Dernière question : que doit faire celui qui lit ceci aujourd'hui ?

— Demander à ses collègues ce qu'ils utilisent vraiment. Pas dans un cadre formel, juste demander. La réponse est généralement plus que ce qu'on croyait, et c'est toujours mieux de le savoir soi-même que de l'apprendre par quelqu'un d'autre.

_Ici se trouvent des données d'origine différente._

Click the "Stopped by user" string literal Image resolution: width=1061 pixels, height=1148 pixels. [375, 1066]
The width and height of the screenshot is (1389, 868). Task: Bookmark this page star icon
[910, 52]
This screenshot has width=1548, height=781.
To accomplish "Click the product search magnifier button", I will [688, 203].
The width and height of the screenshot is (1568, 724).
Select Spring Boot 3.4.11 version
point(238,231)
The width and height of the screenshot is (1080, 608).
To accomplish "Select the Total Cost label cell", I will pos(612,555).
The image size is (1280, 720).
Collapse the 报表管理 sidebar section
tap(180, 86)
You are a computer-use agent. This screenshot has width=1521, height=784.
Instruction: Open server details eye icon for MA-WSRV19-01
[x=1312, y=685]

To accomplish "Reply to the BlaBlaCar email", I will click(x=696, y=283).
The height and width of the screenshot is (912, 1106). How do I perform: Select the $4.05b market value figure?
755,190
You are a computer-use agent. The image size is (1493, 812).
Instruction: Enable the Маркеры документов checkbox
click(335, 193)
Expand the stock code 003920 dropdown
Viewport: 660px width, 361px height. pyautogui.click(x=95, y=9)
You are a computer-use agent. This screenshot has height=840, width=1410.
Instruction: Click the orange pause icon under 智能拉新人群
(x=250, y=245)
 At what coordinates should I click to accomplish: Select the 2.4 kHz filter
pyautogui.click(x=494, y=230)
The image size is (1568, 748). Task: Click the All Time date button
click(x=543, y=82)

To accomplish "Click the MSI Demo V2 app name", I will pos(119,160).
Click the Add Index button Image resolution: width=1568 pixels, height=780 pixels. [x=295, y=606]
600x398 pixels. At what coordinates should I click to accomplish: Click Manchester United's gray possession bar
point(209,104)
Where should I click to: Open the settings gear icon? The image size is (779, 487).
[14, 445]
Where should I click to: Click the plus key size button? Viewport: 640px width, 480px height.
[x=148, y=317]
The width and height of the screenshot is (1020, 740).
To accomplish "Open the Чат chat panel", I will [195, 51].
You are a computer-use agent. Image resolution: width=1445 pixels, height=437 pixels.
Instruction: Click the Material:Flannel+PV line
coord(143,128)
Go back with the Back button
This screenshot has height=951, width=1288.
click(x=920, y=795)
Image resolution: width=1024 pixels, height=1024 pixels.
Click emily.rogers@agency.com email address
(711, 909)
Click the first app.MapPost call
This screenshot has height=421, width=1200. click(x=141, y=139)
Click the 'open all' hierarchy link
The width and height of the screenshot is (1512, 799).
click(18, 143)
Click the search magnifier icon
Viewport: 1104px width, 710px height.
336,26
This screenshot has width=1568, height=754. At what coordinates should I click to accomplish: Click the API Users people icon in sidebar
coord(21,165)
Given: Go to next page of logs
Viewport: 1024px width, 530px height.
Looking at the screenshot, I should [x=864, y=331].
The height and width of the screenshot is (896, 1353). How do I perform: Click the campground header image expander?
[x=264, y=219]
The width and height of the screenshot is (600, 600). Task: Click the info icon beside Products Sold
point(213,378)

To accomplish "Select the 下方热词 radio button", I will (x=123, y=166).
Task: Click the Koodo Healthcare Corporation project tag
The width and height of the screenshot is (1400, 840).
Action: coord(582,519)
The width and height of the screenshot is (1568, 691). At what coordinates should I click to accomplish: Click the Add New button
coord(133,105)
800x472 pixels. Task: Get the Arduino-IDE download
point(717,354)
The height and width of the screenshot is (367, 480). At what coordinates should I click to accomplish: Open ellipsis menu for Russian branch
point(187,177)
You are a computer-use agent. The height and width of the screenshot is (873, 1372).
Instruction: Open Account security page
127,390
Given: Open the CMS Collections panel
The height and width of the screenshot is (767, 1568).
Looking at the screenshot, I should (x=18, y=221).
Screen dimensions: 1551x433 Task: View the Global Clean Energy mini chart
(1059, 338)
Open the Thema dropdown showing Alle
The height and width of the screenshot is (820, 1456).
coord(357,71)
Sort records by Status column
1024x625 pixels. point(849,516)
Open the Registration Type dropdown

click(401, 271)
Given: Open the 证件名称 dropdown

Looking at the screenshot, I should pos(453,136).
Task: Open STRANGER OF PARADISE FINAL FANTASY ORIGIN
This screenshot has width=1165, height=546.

À propos de Rickard Eriksson

Il a créé en 1996 ce qui est devenu LunarStorm, le premier réseau social au monde, avec des millions d'utilisateurs des années avant le lancement de Facebook. Avec son entreprise, il a formé et développé l'utilisation de l'IA dans plus de 7 000 entreprises et organisations publiques scandinaves. Il dirige aujourd'hui Skräddarsydd AB à Varberg et est le fondateur d'EuroWork.

Le même principe qu'alors : une technologie que les gens ordinaires utilisent vraiment, et ont hâte d'ouvrir chaque matin. L'entreprise derrière LunarStorm s'appelait LunarWorks. Cette construction s'appelle EuroWork.